Venezuela: La Acondroplasia, un Desafío Sin Mapa en el País
Maracaibo, Venezuela - En un hogar lleno de amor y afecto, Luna Alicia Isabel, una niña de 11 meses, lucha contra un desafío invisible, pero real: la acondroplasia. Su madre, Gabriela Cruz González de Rodríguez, se ha encontrado con un muro de incertidumbre y falta de información al intentar navegar este camino.
"No hay cifras, no hay estadísticas. En Venezuela, la acondroplasia parece un enigma sin mapa", declara Gabriela, con una mezcla de tristeza y resignación.
Mientras Luna Alicia Isabel llena el hogar con su sonrisa contagiosa, Gabriela se enfrenta a la realidad de una condición que no solo afecta la estatura, sino que conlleva una serie de desafíos médicos, emocionales y sociales.
La acondroplasia, una mutación genética del gen FGFR3, impide el crecimiento normal de los huesos largos, principalmente en brazos y piernas. A pesar de que muchos médicos la conocen, la falta de profundidad en el conocimiento de los pediatras en Venezuela deja a las familias con más preguntas que respuestas.

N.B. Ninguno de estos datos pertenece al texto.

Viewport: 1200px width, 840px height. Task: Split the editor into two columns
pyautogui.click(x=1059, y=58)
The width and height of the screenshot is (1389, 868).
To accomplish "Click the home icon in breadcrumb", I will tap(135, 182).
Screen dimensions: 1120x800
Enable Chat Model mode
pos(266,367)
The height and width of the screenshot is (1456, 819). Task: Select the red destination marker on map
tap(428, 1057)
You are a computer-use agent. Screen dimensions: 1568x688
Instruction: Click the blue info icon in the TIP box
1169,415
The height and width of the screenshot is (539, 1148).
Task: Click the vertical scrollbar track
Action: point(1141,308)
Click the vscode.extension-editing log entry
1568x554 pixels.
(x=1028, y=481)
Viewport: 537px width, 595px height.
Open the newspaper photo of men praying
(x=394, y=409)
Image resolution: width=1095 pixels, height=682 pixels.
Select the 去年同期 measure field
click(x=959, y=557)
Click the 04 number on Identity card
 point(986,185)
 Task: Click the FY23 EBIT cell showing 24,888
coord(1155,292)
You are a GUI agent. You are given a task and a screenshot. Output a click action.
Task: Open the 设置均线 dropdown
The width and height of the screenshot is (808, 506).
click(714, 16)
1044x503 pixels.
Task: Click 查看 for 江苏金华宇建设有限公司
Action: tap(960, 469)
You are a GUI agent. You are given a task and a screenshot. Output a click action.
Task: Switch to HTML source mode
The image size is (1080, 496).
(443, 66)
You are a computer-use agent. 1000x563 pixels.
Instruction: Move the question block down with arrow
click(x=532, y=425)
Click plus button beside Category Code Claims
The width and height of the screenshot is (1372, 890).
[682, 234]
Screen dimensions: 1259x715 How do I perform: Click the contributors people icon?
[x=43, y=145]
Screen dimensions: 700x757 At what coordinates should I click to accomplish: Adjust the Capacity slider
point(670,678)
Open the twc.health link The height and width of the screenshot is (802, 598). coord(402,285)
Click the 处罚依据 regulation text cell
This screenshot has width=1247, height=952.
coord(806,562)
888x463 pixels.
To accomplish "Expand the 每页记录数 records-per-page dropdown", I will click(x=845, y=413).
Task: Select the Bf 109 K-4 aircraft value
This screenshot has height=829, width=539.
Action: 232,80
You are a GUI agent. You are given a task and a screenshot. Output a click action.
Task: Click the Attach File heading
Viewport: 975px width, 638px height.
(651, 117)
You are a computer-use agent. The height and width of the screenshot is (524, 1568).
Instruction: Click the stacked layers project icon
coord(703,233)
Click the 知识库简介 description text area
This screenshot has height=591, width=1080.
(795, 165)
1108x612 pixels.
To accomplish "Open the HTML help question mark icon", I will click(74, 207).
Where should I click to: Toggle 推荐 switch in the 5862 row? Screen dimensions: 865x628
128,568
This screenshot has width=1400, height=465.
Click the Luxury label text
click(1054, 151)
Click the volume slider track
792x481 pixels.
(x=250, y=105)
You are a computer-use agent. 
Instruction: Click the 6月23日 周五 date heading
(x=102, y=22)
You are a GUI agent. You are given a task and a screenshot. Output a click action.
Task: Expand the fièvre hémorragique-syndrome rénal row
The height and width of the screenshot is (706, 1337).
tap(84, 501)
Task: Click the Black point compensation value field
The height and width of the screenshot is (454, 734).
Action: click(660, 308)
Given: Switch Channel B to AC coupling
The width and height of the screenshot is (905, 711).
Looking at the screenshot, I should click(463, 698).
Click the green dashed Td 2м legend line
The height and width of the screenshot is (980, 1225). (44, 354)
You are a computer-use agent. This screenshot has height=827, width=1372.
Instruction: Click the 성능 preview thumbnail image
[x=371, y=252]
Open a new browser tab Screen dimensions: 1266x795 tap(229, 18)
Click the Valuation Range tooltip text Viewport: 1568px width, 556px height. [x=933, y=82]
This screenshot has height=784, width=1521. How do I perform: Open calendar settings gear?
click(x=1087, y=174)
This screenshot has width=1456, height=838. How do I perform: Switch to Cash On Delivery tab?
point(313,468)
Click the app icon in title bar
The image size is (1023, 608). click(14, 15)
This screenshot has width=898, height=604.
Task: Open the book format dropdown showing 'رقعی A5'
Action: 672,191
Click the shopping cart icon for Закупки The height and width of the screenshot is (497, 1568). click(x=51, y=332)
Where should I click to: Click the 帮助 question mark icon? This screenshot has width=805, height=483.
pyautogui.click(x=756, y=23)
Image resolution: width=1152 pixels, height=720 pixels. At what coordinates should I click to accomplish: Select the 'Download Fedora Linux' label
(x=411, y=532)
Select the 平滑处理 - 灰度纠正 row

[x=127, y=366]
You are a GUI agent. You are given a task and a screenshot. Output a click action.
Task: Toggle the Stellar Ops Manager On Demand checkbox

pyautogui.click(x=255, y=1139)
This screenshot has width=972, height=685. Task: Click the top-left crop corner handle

"En el país, se estima que el 90% de los casos se diagnostican por rasgos físicos en lugar de pruebas genéticas", explica Gabriela, quien destaca la importancia del Instituto Venezolano de Investigaciones Científicas (IVIC) para la realización de pruebas genéticas gratuitas, pero cuyo conocimiento es limitado entre la población.
El tratamiento para la acondroplasia, el Voxzogo, existe y puede ayudar a que las personas alcancen una estatura más promedio, pero su alto costo lo convierte en un sueño inalcanzable para la mayoría de las familias venezolanas.
La ausencia de datos acerca de la acondroplasia en Venezuela dificulta la creación de estrategias de apoyo y atención para las familias que la experimentan. Gabriela apela a la creación de una base de datos a través de las pruebas genéticas en el IVIC para abordar este desafío.
Además de la carga médica, las personas con acondroplasia enfrentan el estigma y la exclusión social. La falta de sensibilidad y conocimiento genera burlas e intimidación a los niños y los adultos con esta condición. Gabriela resalta la necesidad de cambiar la percepción de la acondroplasia y abogar por la inclusión de todos los miembros de la sociedad.
Las leyes venezolanas protegen los derechos de las personas con discapacidad, incluyendo la integración social y familiar. Sin embargo, la realidad es que la acondroplasia en Venezuela sigue siendo un desafío sin mapa, donde la falta de información, apoyo y recursos impiden que las familias como la de Luna Alicia Isabel puedan enfrentar esta condición con la seguridad y la esperanza que se merecen.